A couple of quotes that might help.
"It's much more effective to break out of the grid only on certain pages or only with certain elements, rather than have everything positioned without any structure – that would make for a messy, amateurish effect. (And even if someone doesn't physically place the guides on the page, most of those who work with layouts often enough have some sort of a structure in place, without the need of the guides.)"
- www.ideastylist.com/ask-designer/ask-a-designer-breaking-the-rules
"Once the grid is established, it is up to the designer when and how to break out of it. This doesn’t mean the grid system will be completely ignored. Instead, elements may cross over from column to column, extend to the end of the page, or extend onto adjacent pages. Breaking out of the grid can lead to the most interesting page designs."
- Jim Krause. “Design Basics Index.” HOW Design Books, 2004.
And, not a very in-depth article but none the less covers breaking out of the grid - www.alistapart.com/articles/outsidethegrid
Myself and our designers use to design by the 960 grid, or create our own grid, to a greater width of 992px (to fit a res of 1024 x 768).
The web has progressed so much that our team now break outside these restrictive grids and are using technologies that expand and shrink to fill small to large resolutions. Our designers work closely with our talented developers and programmers to create advanced interfaces where possible.
That said, we still always set up our designs with a grid. I use Photoshop's grid and set its grid prefs to something like;
Gridline Every 24px with 3 Subdivisions ... or ..
Gridline Every 28px with 4 Subdivisions.
Then, using Photoshop's shapes, I setup a grid of columns (like the downloadable asset at 960 Grid), where each column is a division of the grid in my Photoshop prefs I've set. This column grid sits on the top layer in my file and I lock it, set it to transparent and toggle hide and reveal as I design, to use as a guide for columns. I never start a major content block/element inside a column - instead, every element aligns with a column.
I also work to a baseline grid theory, meaning each line of text whether heading, paragraph, bullet, button text etc are all using leading that relates back to my grid system and all text lies on the baseline grid.

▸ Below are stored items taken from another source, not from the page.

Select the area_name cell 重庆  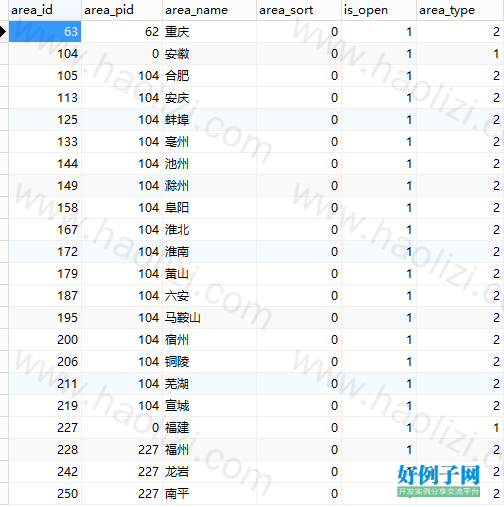[x=209, y=32]
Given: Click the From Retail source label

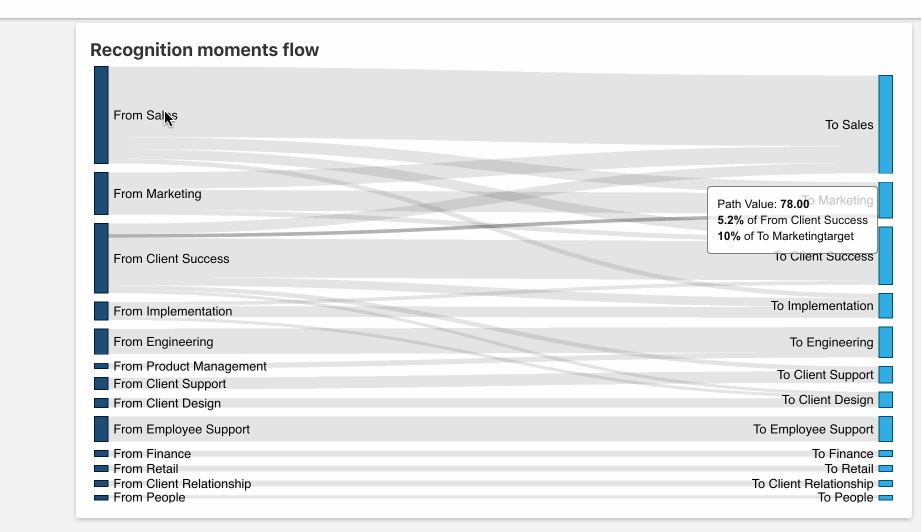Looking at the screenshot, I should click(146, 469).
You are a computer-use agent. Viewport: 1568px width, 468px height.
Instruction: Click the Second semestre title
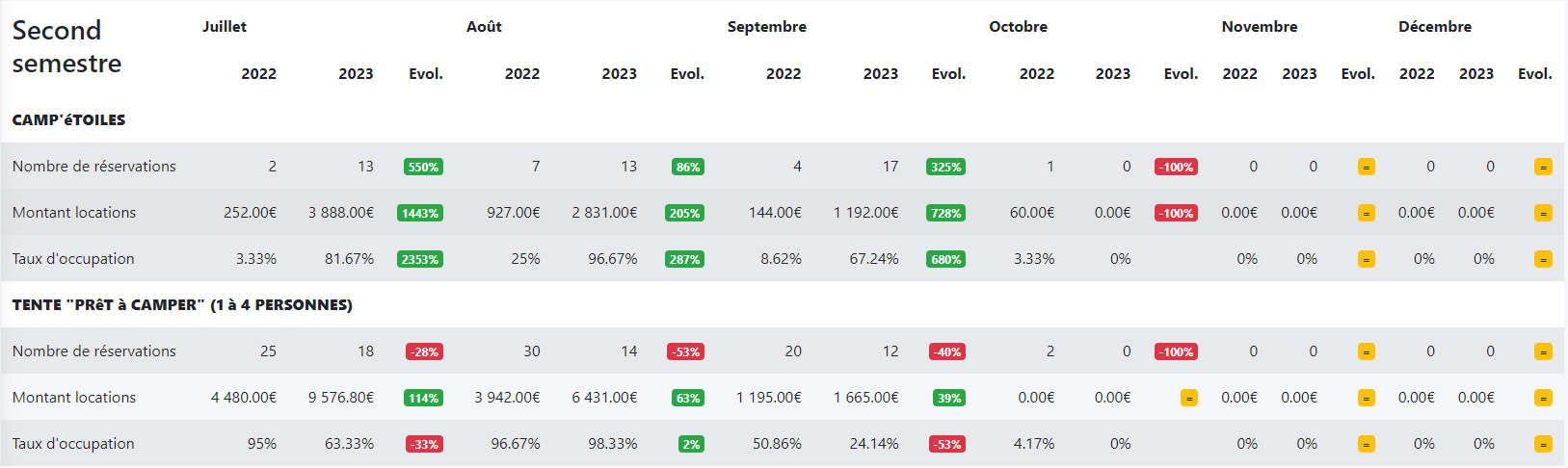tap(66, 46)
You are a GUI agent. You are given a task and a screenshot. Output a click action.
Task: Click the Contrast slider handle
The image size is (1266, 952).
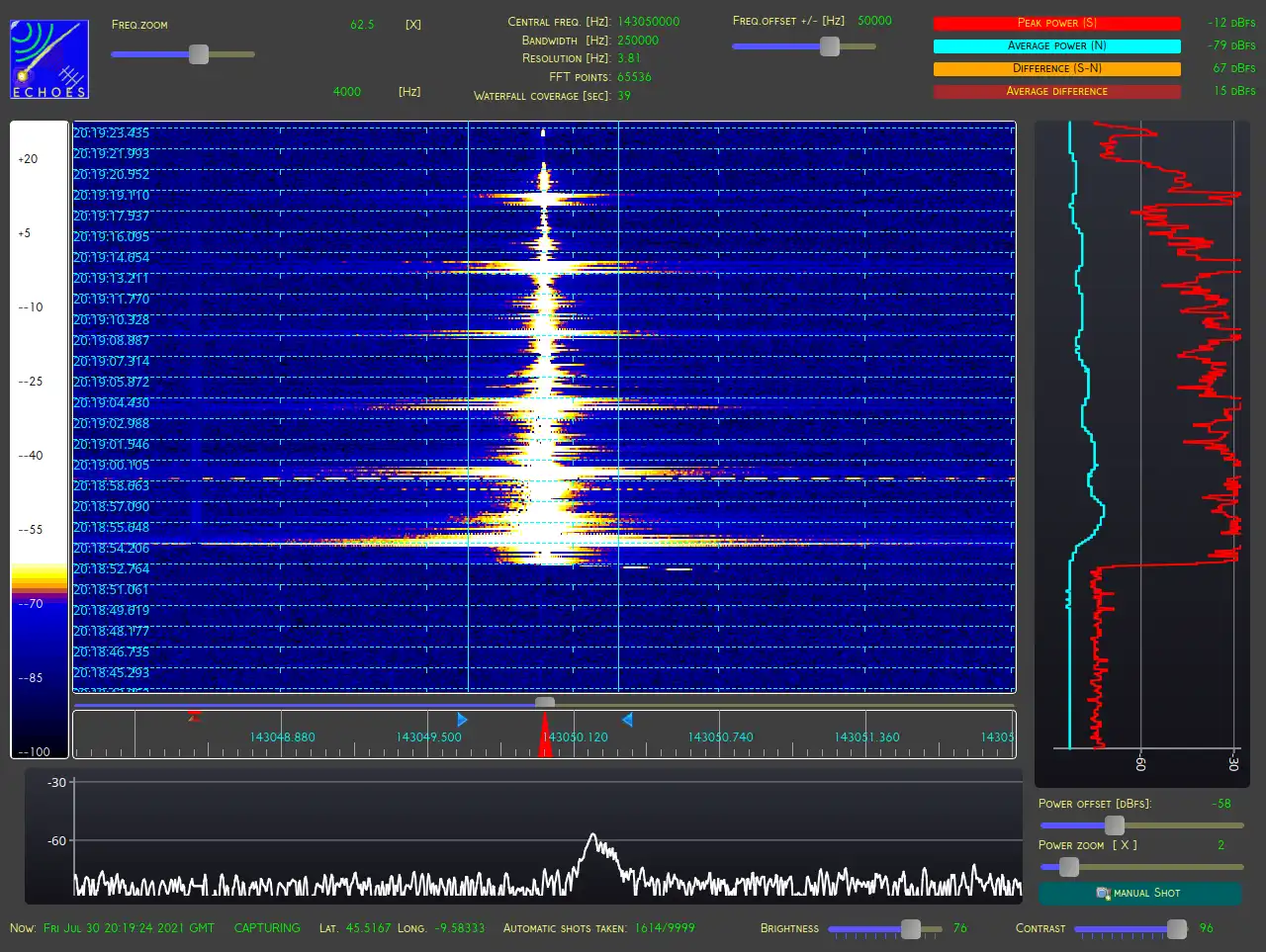[1177, 929]
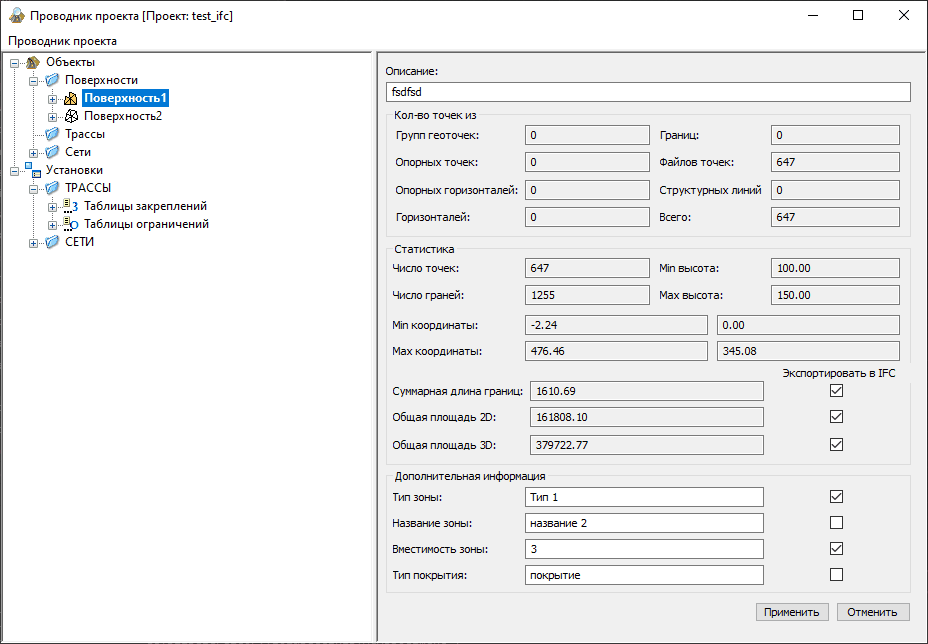Click the Объекты root node icon
This screenshot has height=644, width=928.
pyautogui.click(x=33, y=62)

For example, if my Photoshop grid is set to Gridline Every 24px with 3 Subdivisions, then my leading is a division of 8px or even 24px... 24, 48, 96 etc - increasing as my text styles increase for headings etc.
This makes for strong design! Hope this helps.

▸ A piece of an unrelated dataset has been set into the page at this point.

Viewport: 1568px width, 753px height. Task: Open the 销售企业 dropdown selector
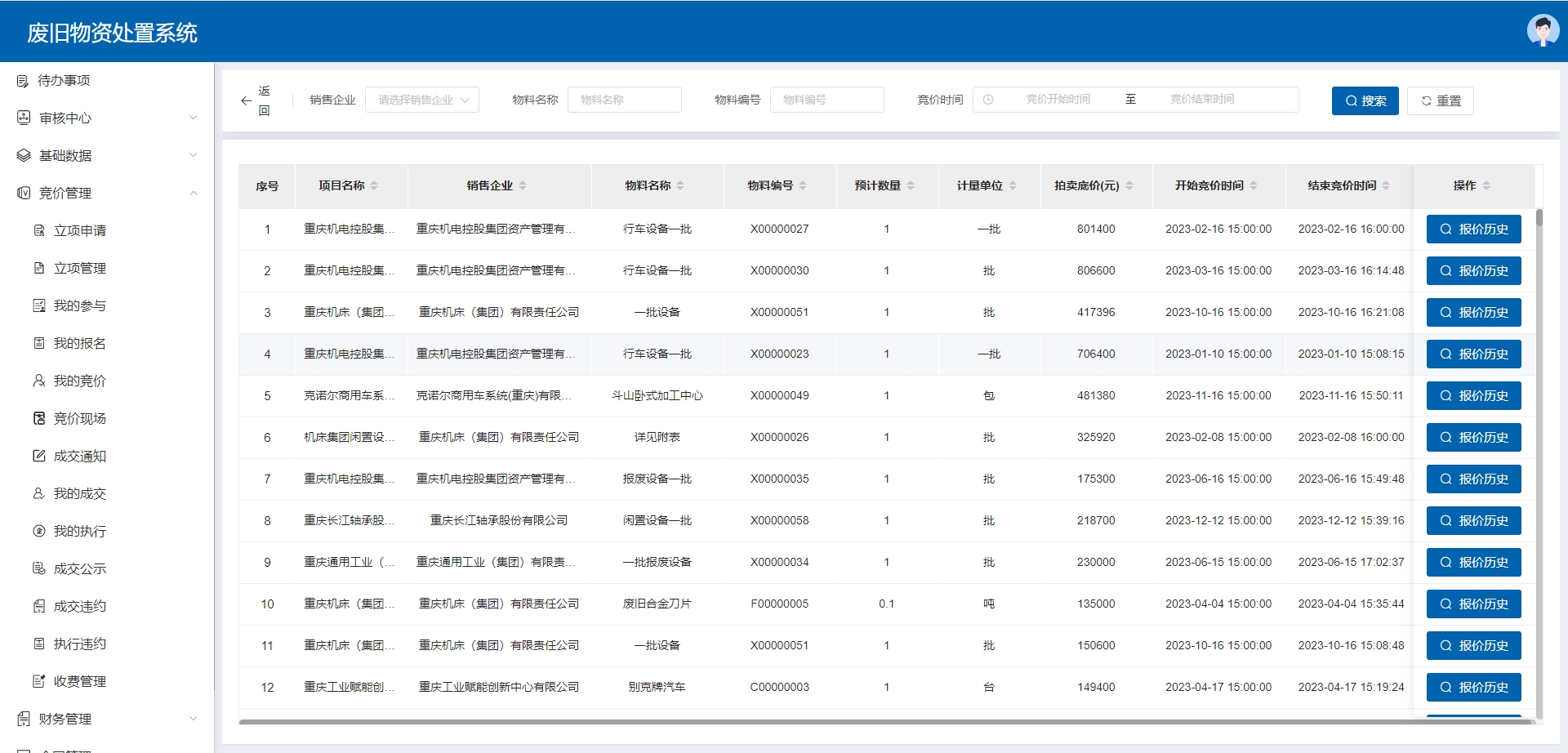pos(422,100)
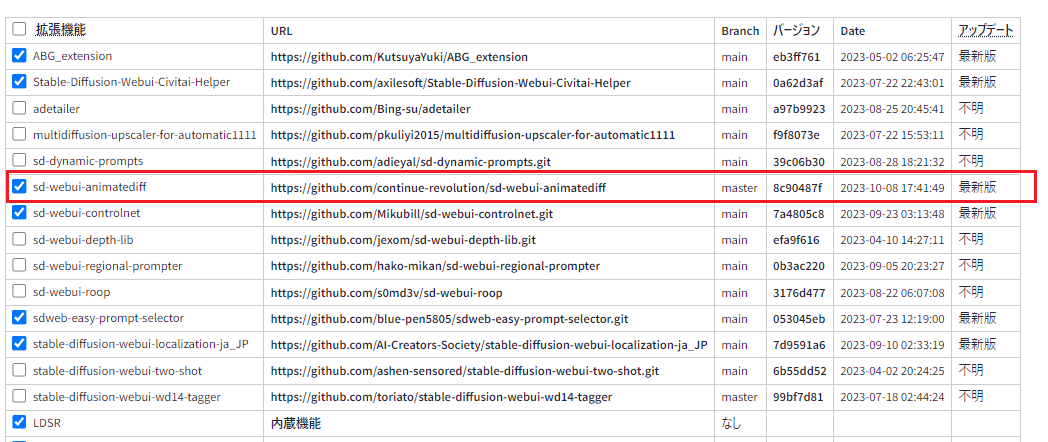Screen dimensions: 1048x442
Task: Uncheck the LDSR built-in extension checkbox
Action: coord(19,422)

You can break out of it any time you want.
Keep in mind, a grid system serves as a guide, but not a hard rule. When you design a site, the grids should serve the content, not the other way around. 960grid is popular because the total width is divisible by so many numbers.

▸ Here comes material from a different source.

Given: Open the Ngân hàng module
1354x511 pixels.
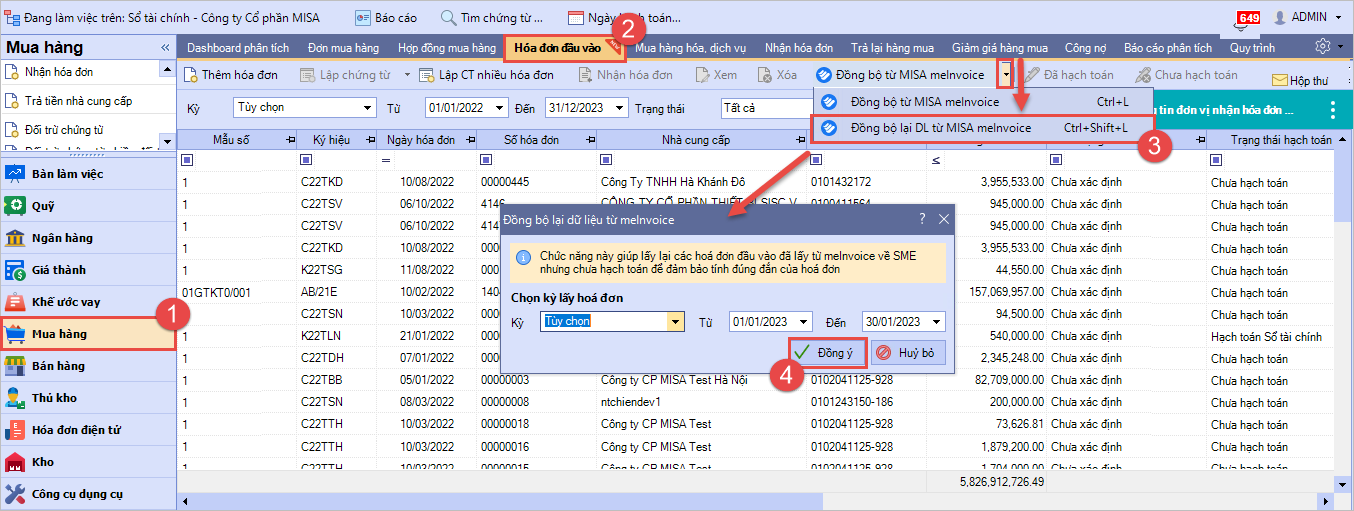Looking at the screenshot, I should point(61,238).
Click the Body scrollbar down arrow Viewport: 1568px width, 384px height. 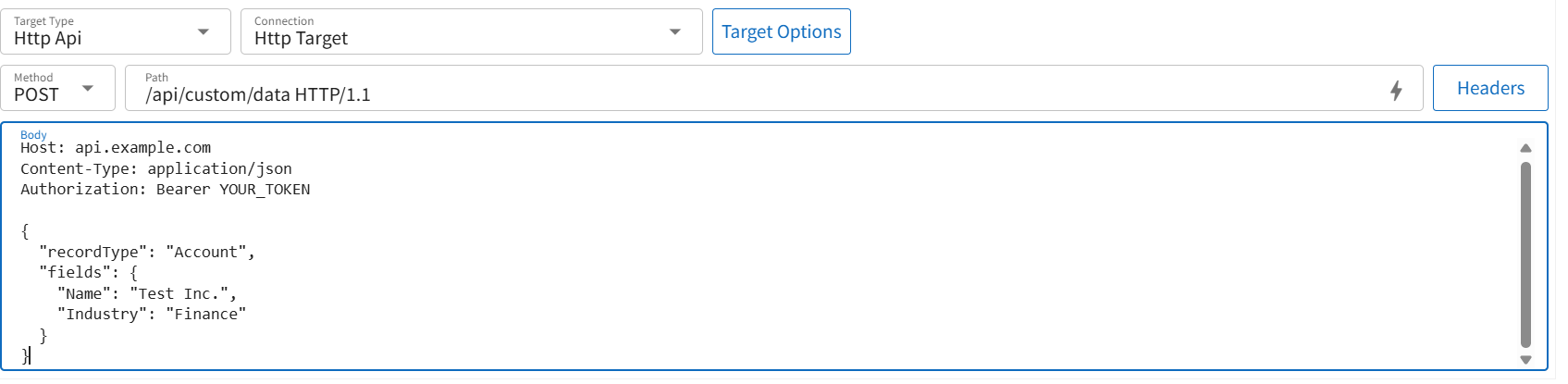1525,360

Before you get to the layout design, I recommend coming up with a good flow of the site content, and create some robust IA. Then after that point, see if any existing grid systems happen to fit your content flow nicely. If not, create your own grid.
Personally, I don't use any of the existing CSS grid templates. I find the fixed gutter width and padding too limiting. If I have to change them by a few pixels, I'd end up redoing all the calculations. Also their CSS tend to be quite bloated, and I end up not using most of them.
I personally use 960.gs and I love it. I only use the grid system to layout my pages when it comes to areas like header, slider, content blocks, sidebar, footer etc. So I would say you are using the right approach.
Now not to say either way is right or wrong, but work does go much faster this way.